EXERCISE MATERIALS:

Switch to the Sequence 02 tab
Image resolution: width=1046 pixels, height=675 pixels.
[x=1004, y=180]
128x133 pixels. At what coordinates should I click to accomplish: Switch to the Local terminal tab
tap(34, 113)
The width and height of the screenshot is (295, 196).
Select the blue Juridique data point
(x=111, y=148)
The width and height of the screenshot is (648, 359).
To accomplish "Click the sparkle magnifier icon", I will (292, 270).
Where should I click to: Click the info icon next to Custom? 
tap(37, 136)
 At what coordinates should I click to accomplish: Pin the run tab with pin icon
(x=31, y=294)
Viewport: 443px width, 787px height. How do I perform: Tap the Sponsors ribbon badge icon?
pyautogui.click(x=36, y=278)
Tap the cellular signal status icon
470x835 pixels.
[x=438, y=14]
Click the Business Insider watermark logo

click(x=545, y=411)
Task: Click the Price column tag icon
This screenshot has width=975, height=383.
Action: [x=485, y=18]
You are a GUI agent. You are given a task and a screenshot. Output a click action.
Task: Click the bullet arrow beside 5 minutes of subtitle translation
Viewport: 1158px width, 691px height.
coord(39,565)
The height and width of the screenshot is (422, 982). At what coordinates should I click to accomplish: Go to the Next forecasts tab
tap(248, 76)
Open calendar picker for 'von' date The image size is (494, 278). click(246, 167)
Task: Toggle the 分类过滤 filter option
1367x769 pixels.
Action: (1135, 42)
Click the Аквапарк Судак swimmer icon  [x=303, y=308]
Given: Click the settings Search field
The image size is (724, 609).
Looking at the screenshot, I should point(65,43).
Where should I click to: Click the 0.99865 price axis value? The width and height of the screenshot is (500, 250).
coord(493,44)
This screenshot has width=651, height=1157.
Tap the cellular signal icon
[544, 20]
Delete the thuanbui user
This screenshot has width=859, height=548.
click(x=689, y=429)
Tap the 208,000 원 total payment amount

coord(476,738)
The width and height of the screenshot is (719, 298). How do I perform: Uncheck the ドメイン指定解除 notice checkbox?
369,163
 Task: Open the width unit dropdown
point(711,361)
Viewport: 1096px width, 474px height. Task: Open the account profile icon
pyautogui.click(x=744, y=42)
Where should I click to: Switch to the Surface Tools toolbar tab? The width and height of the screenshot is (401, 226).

ABOUT THIS TASK:
From the records above, reproduce exactly the lines from the one with "Task: Click the Price column tag icon" to the one with "This screenshot has width=651, height=1157.", both included, and no others.

ANSWER:
Task: Click the Price column tag icon
This screenshot has width=975, height=383.
Action: [x=485, y=18]
You are a GUI agent. You are given a task and a screenshot. Output a click action.
Task: Click the bullet arrow beside 5 minutes of subtitle translation
Viewport: 1158px width, 691px height.
coord(39,565)
The height and width of the screenshot is (422, 982). At what coordinates should I click to accomplish: Go to the Next forecasts tab
tap(248, 76)
Open calendar picker for 'von' date The image size is (494, 278). click(246, 167)
Task: Toggle the 分类过滤 filter option
1367x769 pixels.
Action: (1135, 42)
Click the Аквапарк Судак swimmer icon  [x=303, y=308]
Given: Click the settings Search field
The image size is (724, 609).
Looking at the screenshot, I should point(65,43).
Where should I click to: Click the 0.99865 price axis value? The width and height of the screenshot is (500, 250).
coord(493,44)
This screenshot has width=651, height=1157.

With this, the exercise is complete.